## What needs to be done
From the entries below, please gather each line containing the string "computer".

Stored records
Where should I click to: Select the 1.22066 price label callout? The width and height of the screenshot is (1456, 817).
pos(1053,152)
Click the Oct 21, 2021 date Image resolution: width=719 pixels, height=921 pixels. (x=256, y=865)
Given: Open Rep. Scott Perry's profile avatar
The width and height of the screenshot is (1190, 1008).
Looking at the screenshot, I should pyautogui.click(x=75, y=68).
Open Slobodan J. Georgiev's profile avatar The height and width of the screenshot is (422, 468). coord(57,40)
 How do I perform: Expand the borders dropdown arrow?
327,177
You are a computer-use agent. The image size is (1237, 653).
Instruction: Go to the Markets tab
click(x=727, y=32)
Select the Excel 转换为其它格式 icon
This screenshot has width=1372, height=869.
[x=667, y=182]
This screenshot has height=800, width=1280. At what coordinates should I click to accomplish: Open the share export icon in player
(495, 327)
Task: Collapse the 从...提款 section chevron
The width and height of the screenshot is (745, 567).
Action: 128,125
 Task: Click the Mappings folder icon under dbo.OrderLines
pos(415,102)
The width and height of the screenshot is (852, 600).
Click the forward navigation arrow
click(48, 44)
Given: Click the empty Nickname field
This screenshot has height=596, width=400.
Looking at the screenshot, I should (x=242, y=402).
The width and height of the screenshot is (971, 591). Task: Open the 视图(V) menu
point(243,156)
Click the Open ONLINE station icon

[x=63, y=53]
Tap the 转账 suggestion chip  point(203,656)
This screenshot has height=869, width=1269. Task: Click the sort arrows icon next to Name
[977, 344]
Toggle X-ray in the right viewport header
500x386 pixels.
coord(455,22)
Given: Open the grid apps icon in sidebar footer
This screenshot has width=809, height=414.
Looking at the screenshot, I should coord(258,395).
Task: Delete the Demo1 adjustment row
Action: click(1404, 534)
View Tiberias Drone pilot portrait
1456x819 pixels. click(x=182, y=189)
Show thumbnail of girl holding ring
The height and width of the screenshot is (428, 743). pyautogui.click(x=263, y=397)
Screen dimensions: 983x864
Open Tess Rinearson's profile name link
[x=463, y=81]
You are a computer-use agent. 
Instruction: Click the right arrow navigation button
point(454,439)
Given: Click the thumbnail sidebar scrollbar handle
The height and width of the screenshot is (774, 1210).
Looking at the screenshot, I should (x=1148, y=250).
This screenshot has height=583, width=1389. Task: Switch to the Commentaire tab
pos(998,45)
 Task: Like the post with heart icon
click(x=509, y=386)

## Solution for this exercise
You are a computer-use agent. The image size is (1237, 653).
You are a computer-use agent. 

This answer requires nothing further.